Statisticians around the world would like to change that.
In a spate of recent editorials, statistics experts are calling for researchers to move away from using P<0.05 as an arbitrary threshold of data validity, and abandon the emphasis on statistical significance. The reason, they say, is that those tools have become an all-or-nothing lens through which people view data, and only P values less than this arbitrary cutoff are worth reporting.
“Researchers tend to think about P values in a dichotomous way: ‘P=0.05 is golden, but P=0.051 is out of consideration.’ That’s bad,” said Nicole Lazar, PhD, MS, one of the authors of an editorial introducing a special issue of the American Statistician dedicated to this topic.
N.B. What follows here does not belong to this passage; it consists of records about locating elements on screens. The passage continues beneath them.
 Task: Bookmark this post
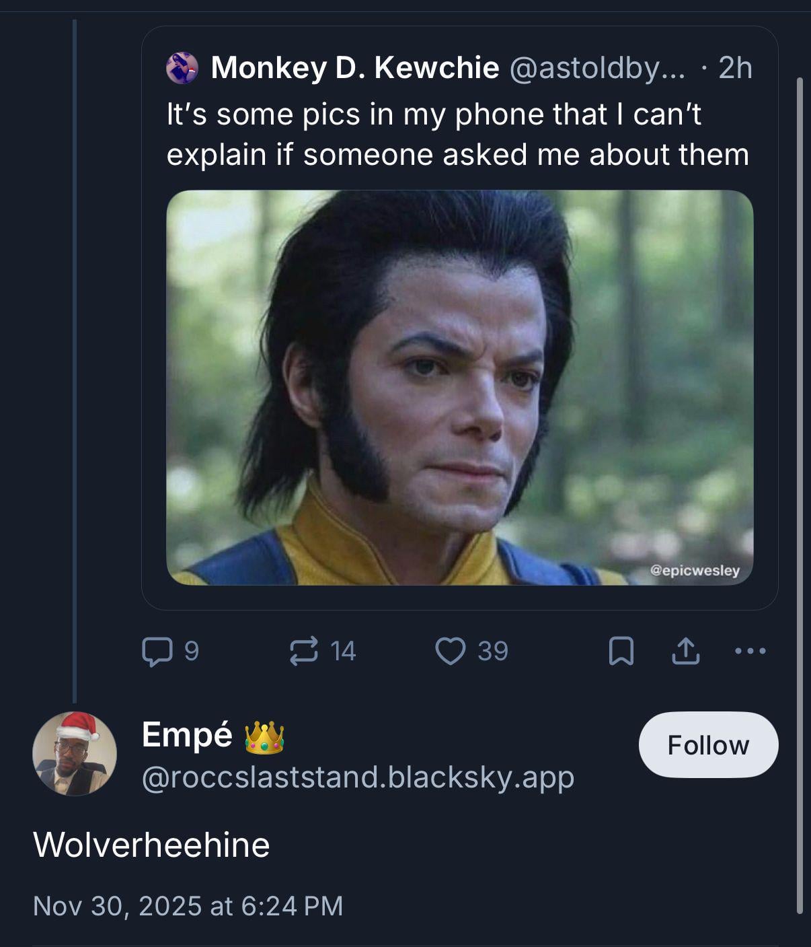point(621,651)
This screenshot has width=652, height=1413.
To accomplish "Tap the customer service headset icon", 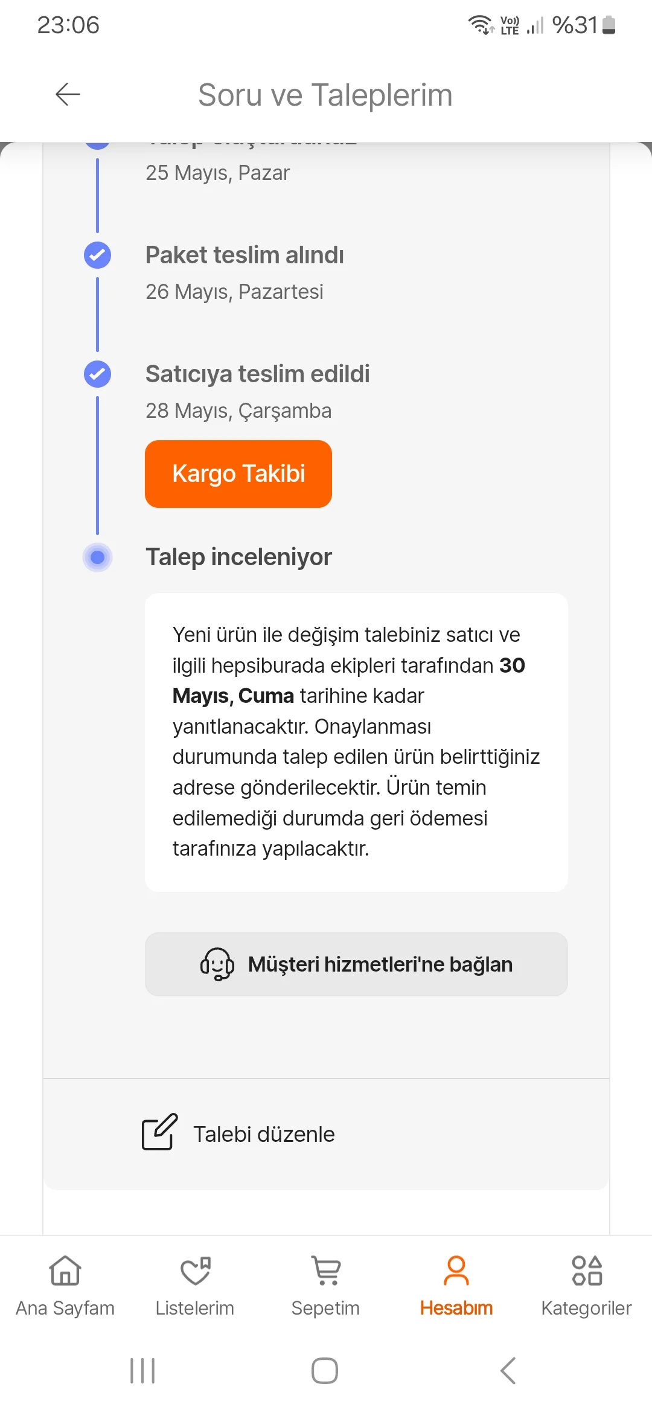I will point(217,964).
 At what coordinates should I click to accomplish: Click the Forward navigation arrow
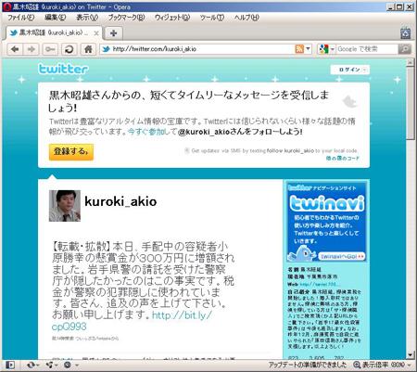(32, 49)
The reason: Statistically significant data are not always clinically meaningful. “We’re trying to shift the focus back to clinical meaning.” The limitations of and concerns around P values “is nothing new to us,” said Brennan M.R. Spiegel, MD, a co-editor of the American Journal of Gastroenterology. P values aren’t “evil,” Dr. Spiegel said in an interview. They’re just “one piece of the jigsaw puzzle.” Rather, he said, P values should be considered “part of a menu of metrics that we apply when we evaluate the significance of a paper.”
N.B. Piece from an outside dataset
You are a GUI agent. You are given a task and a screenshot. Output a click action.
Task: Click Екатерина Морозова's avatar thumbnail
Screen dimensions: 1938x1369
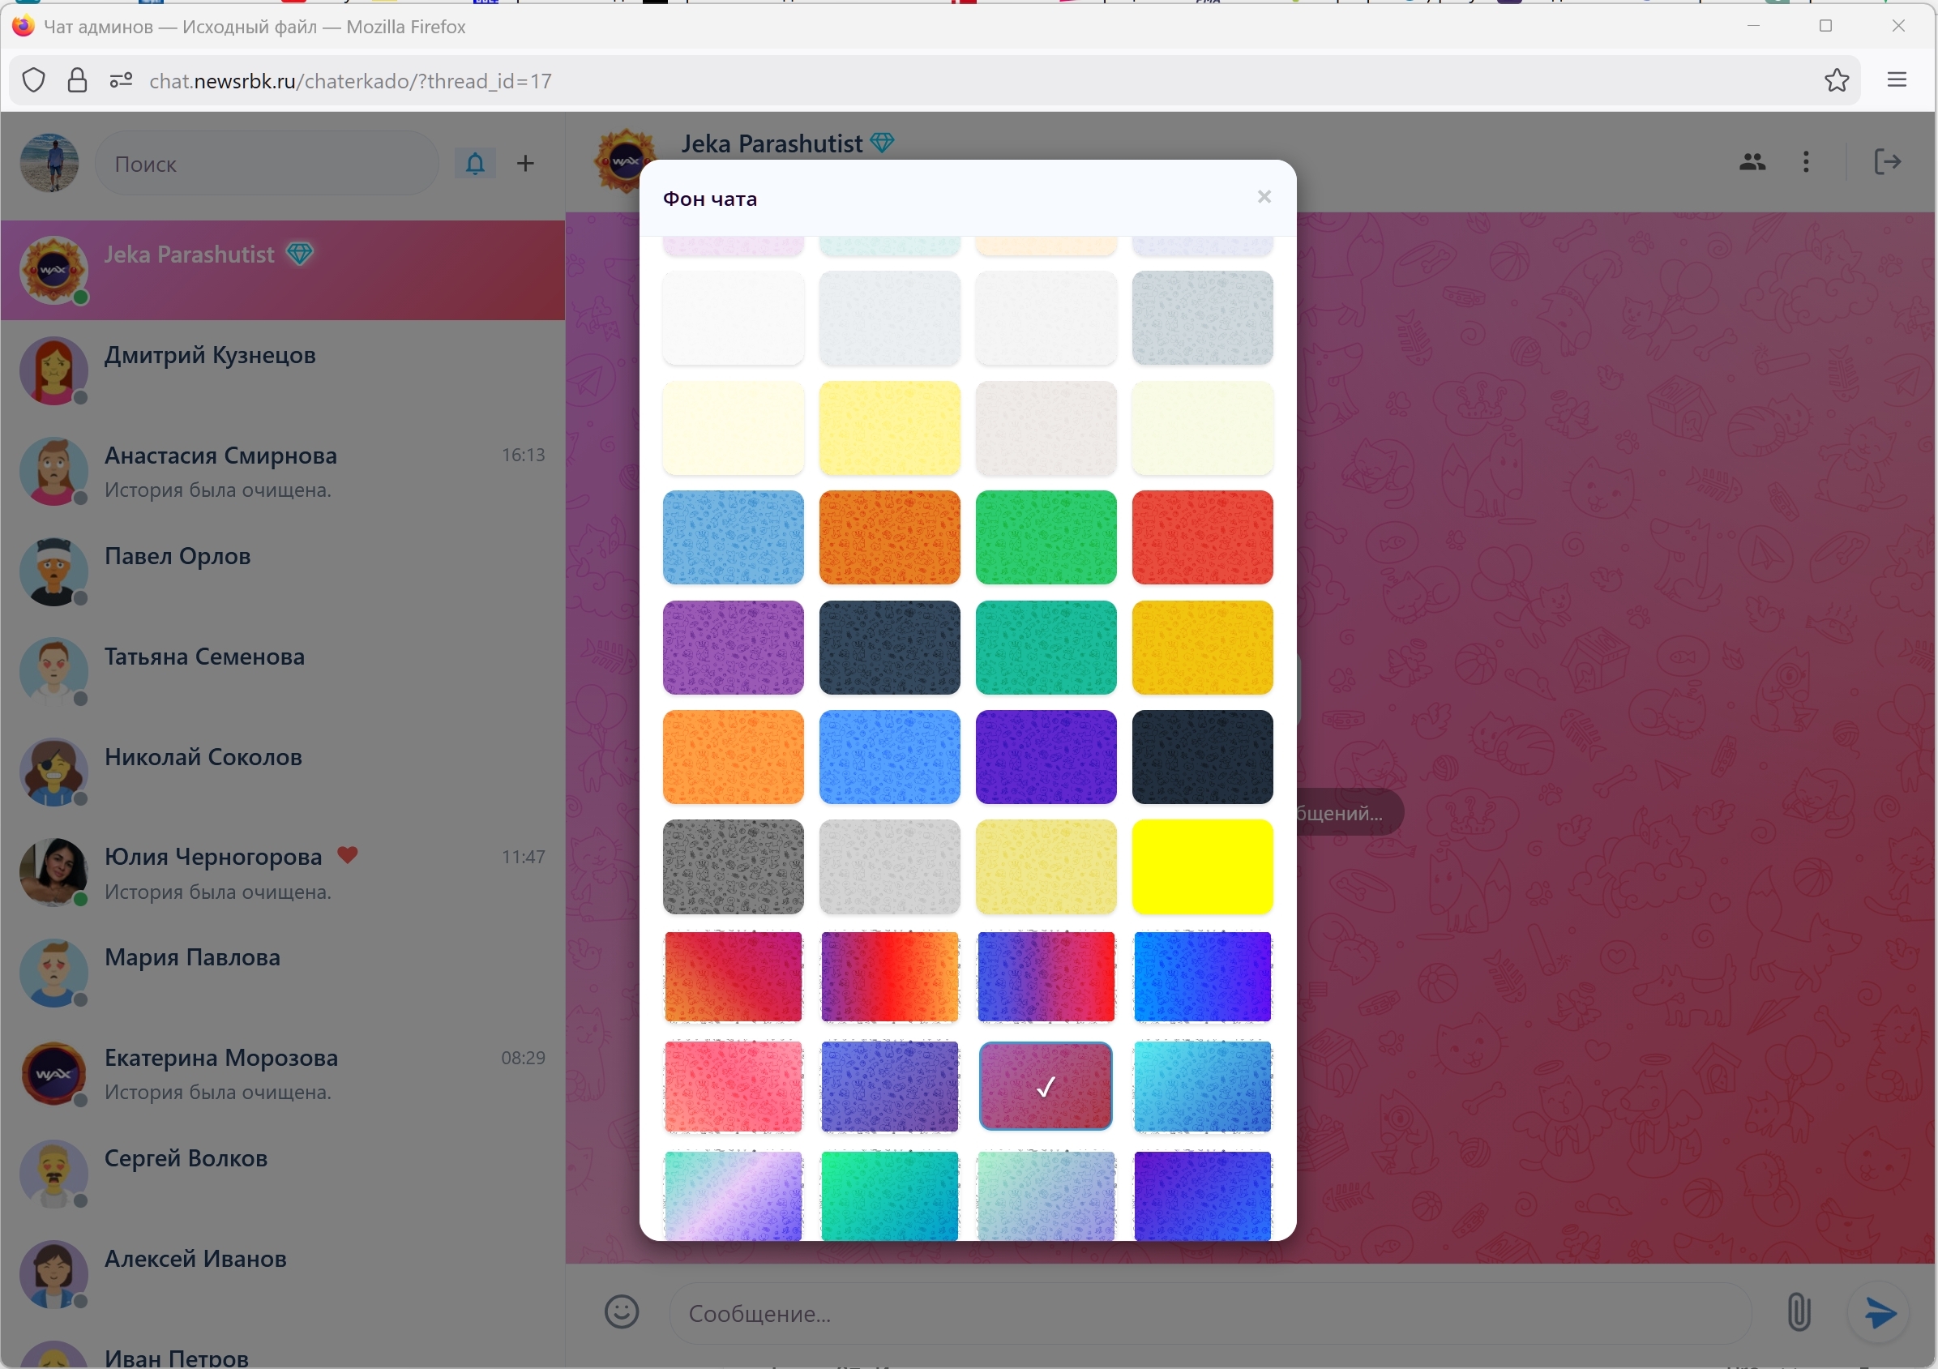(x=53, y=1074)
On March 20, Dr. Lazar, a professor of statistics at the University of Georgia, in Athens, and her colleagues published more than 40 articles as part of a special issue of the American Statistician. Each paper decried the overreliance on P values when determining the significance of data. That same day, a comment in Nature argued the same thing, and included support from more than 800 signatories. In the comment, the authors present two studies that both found anti-inflammatories increase the risk for atrial fibrillation by 20%. But only one had a P value of less than 0.05. The other paper reported the 20% increase as nonsignificant; there was no higher risk for atrial fibrillation when taking the drugs, and the results of the two studies contradicted each other. The Nature authors agreed: The situation was “ludicrous.”
So how should busy clinicians evaluate a paper, if they don’t rely on P<0.05? Ideally, readers won’t simply scan a paper that might have an influence on their practice, said Ruben Hernaez, MD, MPH, PhD, another statistics associate editor at Gut. “Most articles now include summary boxes to provide the ‘takeaway’ items—often without any stats at all—to assist our busy lifestyles. Much can be learned from reading the full text for study design, confounder control and so many other factors that come into play besides the statistical significance.”
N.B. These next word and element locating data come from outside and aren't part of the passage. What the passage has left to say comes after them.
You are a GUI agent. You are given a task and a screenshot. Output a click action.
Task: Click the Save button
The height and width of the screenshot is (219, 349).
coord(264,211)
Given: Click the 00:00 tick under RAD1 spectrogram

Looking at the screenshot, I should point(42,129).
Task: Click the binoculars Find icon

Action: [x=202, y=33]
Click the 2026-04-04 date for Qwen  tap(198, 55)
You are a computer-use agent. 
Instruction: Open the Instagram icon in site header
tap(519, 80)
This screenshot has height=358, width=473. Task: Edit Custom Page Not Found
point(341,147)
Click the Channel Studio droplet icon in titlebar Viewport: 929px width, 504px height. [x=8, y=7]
The most important factor, said Dr. Hernaez, is whether the findings appear consistent over several studies. “We think that ‘magic’ of 0.05 threshold might be tested with what we call validation studies, meaning that the study is done elsewhere and obtain consistent results,” he said.
If clinicians really only have time to consider one metric in each paper, Dr. Spiegel recommended looking at the number needed to treat (NNT), which shows how many patients you have to treat with the drug in question to have one additional benefit. The NNT could be statistically significant or not, he said; but if it’s 20—meaning doctors have to treat 20 people in a row with one drug instead of another to have one benefit—that’s too many, he said, even if the P value is less than 0.05. “If a paper is looking at a new drug, technique or intervention, [NNT] is a clinically useful metric.”
Dr. Spiegel said he doesn’t expect the statistics present in submissions to change overnight—nor should they. If authors submitted a manuscript devoid of P values, he would not reject it solely for that, he said. But if other statistics are included, he might question the decision, since he believes P values are one of many tools readers should use to evaluate a paper. “I do look forward to removing the emphasis on the P value as the singular importance,” Dr. Spiegel said. “But to just discard it completely, I think would be a mistake.”